Di, 20. Februar 2018

Alarmstufe Rot

18.04.2011 14:55

Mieser Saisonstart: Bei Ferrari herrscht blankes Entsetzen

Nach dem überaus schwachen Start in die Formel-1-Saison herrscht bei Ferrari blankes Entsetzen. Luca di Montezemolo, Chef des traditionsreichen Rennstalls, hat die Nase voll und wetterte am Montag: "Das kann und darf nicht das Niveau des Teams sein." Auch im Grand Prix von China hatten die Ferrari-Piloten Fernando Alonso und Felipe Massa am Sonntag das Podest wieder deutlich verfehlt. Massa wurde Sechster, Alonso Siebenter.

"Es ist ein sehr heikler Moment", betonte Montezemolo. Der Scuderia-Boss erwarte nun von allen Ingenieuren maximales Engagement, um das volle Leistungsvermögen des F150 Italia in kurzer Zeit zu entfesseln. "Ich will, dass Ferrari auf dem Niveau ist, auf dem wir und unsere Fans uns erwarten", forderte der 63-Jährige.

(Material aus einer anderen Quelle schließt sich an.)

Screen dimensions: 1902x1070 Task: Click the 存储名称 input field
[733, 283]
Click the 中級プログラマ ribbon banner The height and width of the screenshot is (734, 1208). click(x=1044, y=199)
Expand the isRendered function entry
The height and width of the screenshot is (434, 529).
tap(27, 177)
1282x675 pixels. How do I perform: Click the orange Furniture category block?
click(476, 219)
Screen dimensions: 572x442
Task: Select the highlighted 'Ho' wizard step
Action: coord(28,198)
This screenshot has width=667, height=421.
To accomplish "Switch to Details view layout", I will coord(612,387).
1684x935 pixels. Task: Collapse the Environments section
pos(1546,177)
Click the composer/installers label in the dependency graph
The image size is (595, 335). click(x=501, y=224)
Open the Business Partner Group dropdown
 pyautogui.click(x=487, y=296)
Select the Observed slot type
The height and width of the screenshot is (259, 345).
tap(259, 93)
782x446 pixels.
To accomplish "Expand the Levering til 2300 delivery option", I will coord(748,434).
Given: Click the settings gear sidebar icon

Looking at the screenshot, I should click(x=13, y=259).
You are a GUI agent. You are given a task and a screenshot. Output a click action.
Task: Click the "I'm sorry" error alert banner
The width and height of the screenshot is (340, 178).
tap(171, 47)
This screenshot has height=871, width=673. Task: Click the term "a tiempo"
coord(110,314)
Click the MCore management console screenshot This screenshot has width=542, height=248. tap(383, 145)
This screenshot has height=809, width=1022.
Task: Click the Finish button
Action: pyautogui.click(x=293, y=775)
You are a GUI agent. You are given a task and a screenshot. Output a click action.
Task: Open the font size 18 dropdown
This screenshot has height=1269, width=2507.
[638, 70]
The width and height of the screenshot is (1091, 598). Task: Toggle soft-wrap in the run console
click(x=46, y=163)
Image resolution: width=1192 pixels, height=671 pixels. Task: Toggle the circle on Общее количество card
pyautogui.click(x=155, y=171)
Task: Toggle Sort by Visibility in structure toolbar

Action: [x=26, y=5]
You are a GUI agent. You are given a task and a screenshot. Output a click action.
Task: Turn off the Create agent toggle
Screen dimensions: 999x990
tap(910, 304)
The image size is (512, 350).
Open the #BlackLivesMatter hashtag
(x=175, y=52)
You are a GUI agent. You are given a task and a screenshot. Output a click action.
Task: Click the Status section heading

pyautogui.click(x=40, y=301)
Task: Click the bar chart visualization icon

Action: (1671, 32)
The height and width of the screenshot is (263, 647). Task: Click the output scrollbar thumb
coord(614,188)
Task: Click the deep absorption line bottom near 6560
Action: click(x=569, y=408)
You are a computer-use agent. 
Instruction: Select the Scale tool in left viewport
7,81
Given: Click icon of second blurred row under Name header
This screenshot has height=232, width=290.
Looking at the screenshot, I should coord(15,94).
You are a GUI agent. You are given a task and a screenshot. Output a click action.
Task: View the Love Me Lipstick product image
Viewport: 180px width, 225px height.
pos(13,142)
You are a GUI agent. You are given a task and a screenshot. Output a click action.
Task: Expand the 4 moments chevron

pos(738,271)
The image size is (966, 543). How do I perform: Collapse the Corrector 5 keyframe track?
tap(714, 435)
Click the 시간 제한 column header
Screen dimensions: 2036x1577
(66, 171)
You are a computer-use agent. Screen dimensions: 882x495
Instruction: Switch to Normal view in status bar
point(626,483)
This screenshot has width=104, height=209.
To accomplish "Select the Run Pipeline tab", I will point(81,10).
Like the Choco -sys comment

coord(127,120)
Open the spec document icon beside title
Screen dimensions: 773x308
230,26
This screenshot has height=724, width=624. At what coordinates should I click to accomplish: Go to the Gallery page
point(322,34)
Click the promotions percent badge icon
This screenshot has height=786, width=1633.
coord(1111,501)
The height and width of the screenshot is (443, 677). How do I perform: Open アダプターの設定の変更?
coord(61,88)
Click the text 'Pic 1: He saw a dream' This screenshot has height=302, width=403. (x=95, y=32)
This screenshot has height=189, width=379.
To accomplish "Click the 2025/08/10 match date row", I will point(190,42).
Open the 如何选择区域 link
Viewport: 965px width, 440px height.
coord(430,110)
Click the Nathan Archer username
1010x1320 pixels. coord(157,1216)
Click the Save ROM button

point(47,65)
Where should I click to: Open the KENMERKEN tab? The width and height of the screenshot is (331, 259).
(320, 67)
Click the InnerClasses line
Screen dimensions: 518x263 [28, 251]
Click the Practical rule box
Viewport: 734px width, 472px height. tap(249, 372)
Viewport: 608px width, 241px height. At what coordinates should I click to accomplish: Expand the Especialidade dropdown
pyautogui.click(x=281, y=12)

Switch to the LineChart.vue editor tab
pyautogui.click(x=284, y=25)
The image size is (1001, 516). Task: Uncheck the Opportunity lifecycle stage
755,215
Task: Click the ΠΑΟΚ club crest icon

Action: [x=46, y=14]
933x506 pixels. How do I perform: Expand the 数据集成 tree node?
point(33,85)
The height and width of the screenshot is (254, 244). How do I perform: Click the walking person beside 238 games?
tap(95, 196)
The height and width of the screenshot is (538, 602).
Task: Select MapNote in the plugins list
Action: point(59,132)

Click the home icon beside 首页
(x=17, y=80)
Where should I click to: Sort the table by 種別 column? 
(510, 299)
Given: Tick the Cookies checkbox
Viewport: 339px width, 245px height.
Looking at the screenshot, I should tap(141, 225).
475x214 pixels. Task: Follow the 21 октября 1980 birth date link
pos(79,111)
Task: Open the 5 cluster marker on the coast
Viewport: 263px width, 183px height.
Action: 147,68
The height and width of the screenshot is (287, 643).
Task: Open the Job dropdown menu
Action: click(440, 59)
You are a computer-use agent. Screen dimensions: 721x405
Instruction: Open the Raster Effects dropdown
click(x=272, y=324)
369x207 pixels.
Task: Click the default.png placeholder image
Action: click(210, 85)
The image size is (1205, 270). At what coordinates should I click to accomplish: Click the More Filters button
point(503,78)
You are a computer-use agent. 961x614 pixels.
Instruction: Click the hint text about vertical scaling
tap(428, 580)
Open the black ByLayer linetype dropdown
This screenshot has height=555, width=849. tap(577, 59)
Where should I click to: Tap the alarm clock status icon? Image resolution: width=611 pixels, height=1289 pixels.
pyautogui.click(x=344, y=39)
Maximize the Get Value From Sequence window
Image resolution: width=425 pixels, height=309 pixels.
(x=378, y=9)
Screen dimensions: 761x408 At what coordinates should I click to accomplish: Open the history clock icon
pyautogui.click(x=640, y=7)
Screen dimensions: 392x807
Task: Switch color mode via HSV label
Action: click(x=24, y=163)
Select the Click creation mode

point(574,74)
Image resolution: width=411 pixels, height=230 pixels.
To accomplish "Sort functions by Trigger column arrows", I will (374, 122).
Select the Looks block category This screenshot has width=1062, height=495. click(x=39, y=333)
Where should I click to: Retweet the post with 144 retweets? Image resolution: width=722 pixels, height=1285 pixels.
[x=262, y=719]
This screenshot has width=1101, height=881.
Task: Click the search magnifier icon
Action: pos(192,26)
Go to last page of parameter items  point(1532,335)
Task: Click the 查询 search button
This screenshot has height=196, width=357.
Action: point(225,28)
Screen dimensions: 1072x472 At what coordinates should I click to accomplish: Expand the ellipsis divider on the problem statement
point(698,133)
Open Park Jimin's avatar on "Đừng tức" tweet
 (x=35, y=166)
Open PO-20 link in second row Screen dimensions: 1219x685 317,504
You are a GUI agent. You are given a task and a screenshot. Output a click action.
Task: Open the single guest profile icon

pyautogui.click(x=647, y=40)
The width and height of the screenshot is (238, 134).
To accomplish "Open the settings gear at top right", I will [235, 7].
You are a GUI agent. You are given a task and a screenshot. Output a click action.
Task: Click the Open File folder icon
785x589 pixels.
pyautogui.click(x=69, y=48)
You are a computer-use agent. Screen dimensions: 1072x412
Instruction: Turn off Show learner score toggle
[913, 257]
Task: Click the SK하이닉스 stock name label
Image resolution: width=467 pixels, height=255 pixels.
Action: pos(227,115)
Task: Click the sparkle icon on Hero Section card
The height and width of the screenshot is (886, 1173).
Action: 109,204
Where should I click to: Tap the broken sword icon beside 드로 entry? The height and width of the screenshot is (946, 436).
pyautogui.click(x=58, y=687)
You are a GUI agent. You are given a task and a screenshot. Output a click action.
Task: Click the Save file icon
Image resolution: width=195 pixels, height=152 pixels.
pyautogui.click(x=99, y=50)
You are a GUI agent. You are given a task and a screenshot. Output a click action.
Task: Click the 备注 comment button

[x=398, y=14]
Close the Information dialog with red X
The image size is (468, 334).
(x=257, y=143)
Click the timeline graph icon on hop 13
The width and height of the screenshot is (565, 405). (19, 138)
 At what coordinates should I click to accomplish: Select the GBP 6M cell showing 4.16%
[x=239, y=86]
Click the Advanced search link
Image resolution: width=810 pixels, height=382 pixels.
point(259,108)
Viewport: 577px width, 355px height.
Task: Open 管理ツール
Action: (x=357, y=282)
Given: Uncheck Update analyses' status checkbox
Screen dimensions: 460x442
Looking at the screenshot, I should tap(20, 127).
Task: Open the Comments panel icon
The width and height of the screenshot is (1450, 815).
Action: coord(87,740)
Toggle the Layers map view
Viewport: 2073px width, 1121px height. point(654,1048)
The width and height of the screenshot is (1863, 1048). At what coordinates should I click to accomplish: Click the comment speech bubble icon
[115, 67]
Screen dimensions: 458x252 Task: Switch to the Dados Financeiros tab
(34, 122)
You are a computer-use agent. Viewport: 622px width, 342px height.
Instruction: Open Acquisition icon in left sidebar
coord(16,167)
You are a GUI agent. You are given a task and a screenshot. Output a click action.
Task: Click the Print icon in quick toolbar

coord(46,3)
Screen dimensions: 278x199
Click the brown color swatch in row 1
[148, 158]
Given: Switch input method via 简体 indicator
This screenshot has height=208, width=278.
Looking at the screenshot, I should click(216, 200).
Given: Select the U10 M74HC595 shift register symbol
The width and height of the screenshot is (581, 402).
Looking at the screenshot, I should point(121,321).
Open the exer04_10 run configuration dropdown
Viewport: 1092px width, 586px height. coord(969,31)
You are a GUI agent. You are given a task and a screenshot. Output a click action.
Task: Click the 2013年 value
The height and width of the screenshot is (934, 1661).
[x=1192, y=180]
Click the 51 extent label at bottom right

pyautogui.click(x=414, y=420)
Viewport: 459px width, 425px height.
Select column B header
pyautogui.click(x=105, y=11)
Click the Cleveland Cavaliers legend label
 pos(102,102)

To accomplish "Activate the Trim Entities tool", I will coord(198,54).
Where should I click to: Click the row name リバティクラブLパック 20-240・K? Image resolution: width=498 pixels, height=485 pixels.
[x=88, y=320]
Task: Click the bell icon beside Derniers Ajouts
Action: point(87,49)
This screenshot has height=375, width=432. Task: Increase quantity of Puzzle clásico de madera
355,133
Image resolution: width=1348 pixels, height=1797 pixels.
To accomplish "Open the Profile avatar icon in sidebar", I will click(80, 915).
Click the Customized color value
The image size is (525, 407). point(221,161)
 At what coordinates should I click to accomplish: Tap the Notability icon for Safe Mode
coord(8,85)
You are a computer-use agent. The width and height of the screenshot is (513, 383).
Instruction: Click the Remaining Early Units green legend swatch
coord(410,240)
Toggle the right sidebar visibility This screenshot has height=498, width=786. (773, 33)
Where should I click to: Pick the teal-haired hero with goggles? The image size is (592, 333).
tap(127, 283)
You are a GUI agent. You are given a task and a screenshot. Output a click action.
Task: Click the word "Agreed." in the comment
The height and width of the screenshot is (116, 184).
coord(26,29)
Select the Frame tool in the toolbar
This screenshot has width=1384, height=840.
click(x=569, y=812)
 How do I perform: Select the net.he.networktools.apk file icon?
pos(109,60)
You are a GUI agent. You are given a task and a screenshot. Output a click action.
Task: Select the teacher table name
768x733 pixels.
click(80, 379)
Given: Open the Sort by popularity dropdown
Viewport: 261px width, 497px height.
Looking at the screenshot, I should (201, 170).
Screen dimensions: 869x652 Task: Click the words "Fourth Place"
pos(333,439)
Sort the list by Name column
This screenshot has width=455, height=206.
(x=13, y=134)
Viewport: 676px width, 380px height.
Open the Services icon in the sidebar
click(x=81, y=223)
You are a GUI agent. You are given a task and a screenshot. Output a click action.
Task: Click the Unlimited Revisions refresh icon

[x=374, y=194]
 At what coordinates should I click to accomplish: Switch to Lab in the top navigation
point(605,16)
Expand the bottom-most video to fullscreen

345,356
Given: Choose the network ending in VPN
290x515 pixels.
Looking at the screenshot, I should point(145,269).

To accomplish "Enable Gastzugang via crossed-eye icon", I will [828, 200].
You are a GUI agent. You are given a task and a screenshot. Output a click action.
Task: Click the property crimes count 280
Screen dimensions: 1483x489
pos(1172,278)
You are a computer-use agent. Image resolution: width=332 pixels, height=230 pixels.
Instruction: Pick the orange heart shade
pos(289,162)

Teamchef Stefano Domenicali und weitere Techniker hatten schon am Sonntag den Rückweg in die Rennfabrik nach Maranello angetreten. Dort nahmen sie bereits am Montag die Analysearbeit im Hinblick auf den nächsten Grand Prix am 8. Mai in der Türkei auf.

Konfuse Rote
Alonso belegt mit 42 Punkten Rückstand auf Sebastian Vettel nur den fünften Rang in der Fahrerwertung, sein Teamkollege Massa folgt unmittelbar dahinter mit 44 Zählern weniger als der WM-Leader. "Es ist ganz klar, dass wir derzeit zu weit zurückliegen", sprach Alonso zum wiederholten Mal die aktuelle Unterlegenheit der Scuderia an. Auch die Medien machen inzwischen Druck. "Ferrari läuft die Zeit davon: Die Roten machen Fehler und sind konfus", meinte "La Repubblica" am Montag.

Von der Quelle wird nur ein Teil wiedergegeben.